The MMM is controlled by the Bell Campaign, an extremely wealthy anti-gun organization based in San Francisco. Rather than simply being for gun control, the group is plainly against gun ownership in general; the Bell Campaign organizes pickets against sporting goods stores simply because the stores sell firearms, and its website warns women not to own or carry guns for protection.

The extremism of the Bell Campaign and its MMM front was illustrated this spring in Colorado. There, Kathleen Hopkins, the state coordinator for the MMM, had convinced the head of the Women's Shooting Sports Foundation (which is headquartered in Colorado Springs) to participate in the MMM. The Foundation's head, Shari LeGate, planned on distributing trigger locks at the Colorado MMM rally. Hopkins sent off an ecstatic e-mail to her group, predicting that in the long run, getting support from moderate hunters and other gun owners would be the key to political success for the MMM.

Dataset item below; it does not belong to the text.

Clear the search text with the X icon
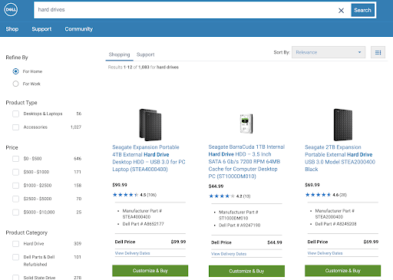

The national Bell Campaign didn't think so. A few days later, Hopkins was fired. Her farewell e-mail explained: "I also think it would be a wonderful thing if the Women's Shooting Sports Foundation joined our march in support of moderate legislation. I think it is foolish to NOT include any and all moderate gun owner groups. I believe that the reason I was fired is because of my belief that the WSSF is a good group that will help us achieve our goals."

[For details, see ]

Although couched in appealing language about "gun safety" for "children," the Bell. MMM agenda amounts to nothing but lobbying for more restrictions on law-abiding gun owners. As for actually promoting safety—such as by giving away trigger locks—Bell and MMM do nothing.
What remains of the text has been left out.